THAMES Valley Police has referred itself to a police watchdog over how it handled a complaint of police officers who mocked a vulnerable woman on body-worn police footage.

'Sickening' comments were made about an assault victim as officers watched back body-worn footage showing the woman's body partly exposed during an arrest.

The revelations have been reported as part of a BBC investigation which found none of the three officers involved faced a misconduct hearing but a student officer who reported them was later dismissed.

Thames Valley Police has since spoken out to assure that the former student who reported this incident 'did not lose their job as a result'.

The force added that the case and its handling of such has been referred to the Independent Office of Police Conduct for review.

The statement comes after the incident occurred in January 2023 when the officers based in Newbury watched footage from a body-worn video of an arrest during which the woman suffered a seizure in the back of a police vehicle.

The BBC described how the vulnerable woman who had originally been arrested for assault was placed in leg restraints before being recorded while vomiting and losing consciousness.

It was discovered that the officers watching the footage insulted her looks, used derogatory language about her genitals, and discussed what they would need to be paid to sleep with her.
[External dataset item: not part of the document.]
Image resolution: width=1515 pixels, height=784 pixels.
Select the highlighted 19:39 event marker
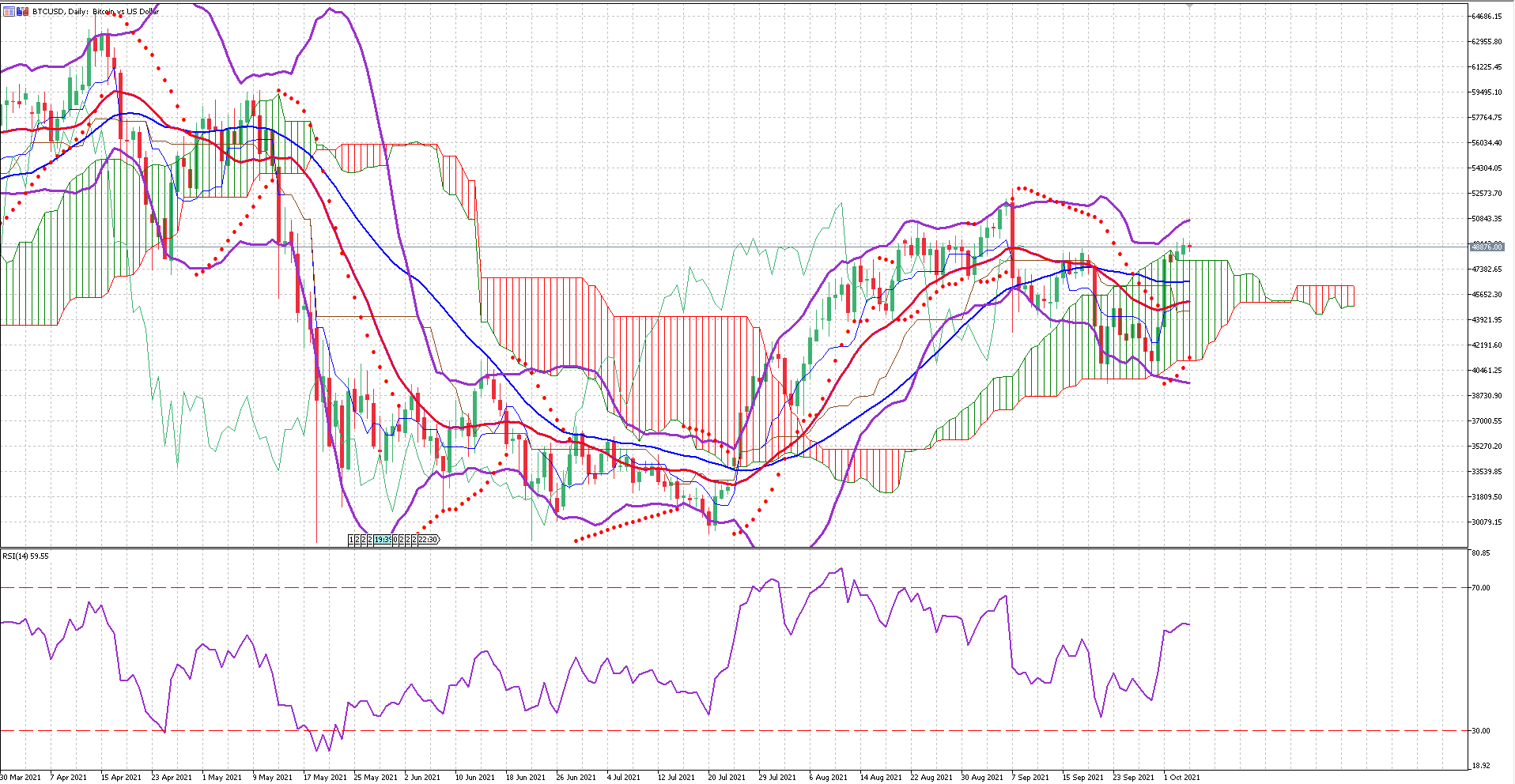click(x=383, y=540)
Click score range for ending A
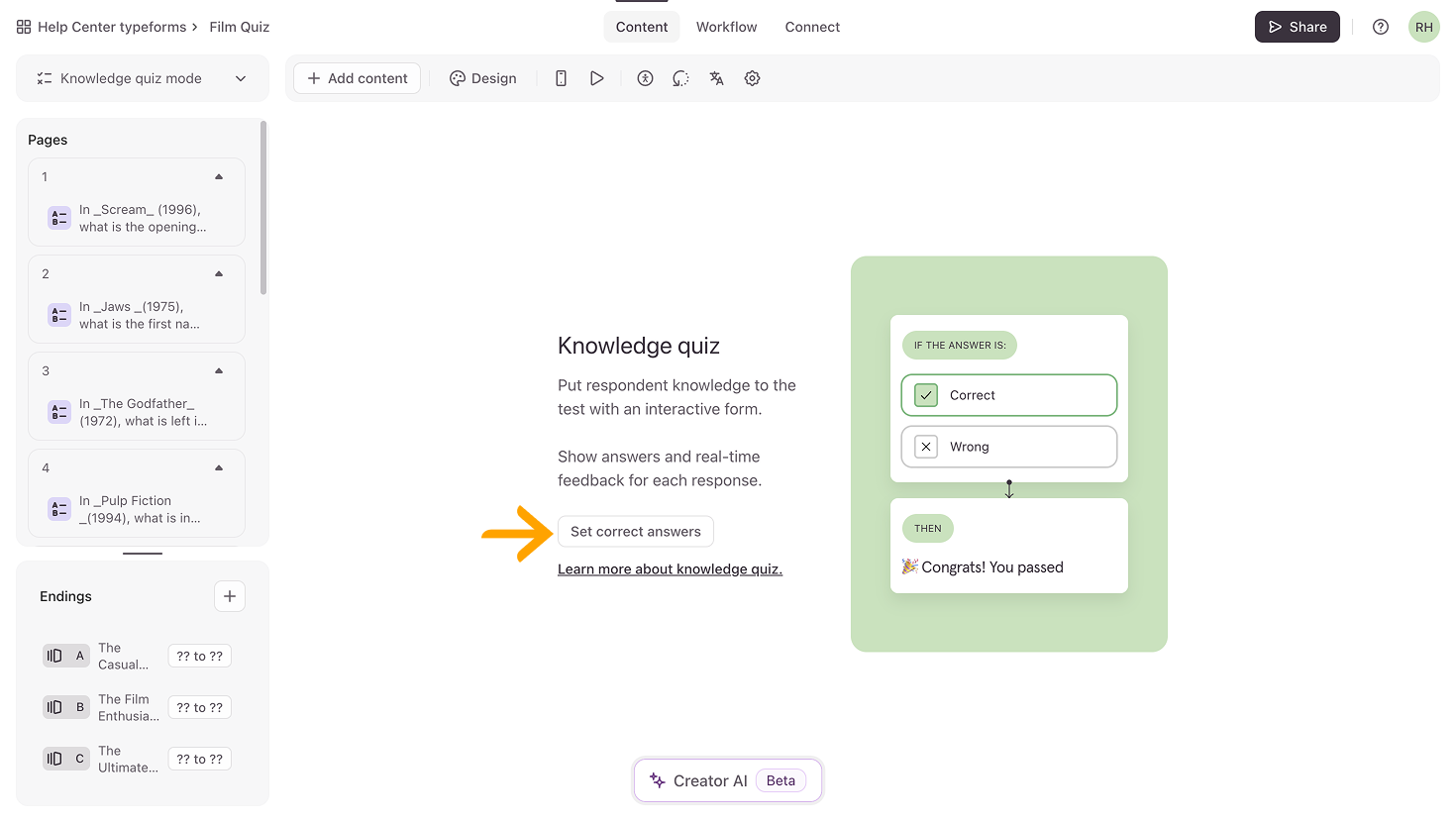 (199, 656)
The BBC also reported that the 22-year-old victim was found to be victim of the assault and arrest was dropped, after which the officers watched the footage despite the female PC's decision that charges would not be brought.

The policing regulator says Thames Valley Police should have reported the case for independent scrutiny. The force has now done so, following the BBC investigation.

Deputy Chief Constable Ben Snuggs said: “We pride ourselves in treating people with fairness and respect. The behaviour of the officers in this case fell well below the standards we expect from our people, and I thank the former student officer who reported this.

“Their action allowed us to act immediately to investigate, and subsequently sanction the officers involved.”

Although the student police officer was dismissed from his position after reporting the incident, Thames Valley Police have reiterated that their loss of employment was not due to his role as a whistle-blower.

"We took action to support them through the complaint process, and the later ending of their employment is an entirely separate matter,” the force explained.

“We strive to promote a culture of transparency and welcome greater scrutiny of our actions. We have therefore referred this case to the Independent Office for Police Conduct.

“We will also work closely with our local independent scrutiny group, comprised of members of the public, to review this incident and consider any further learnings.”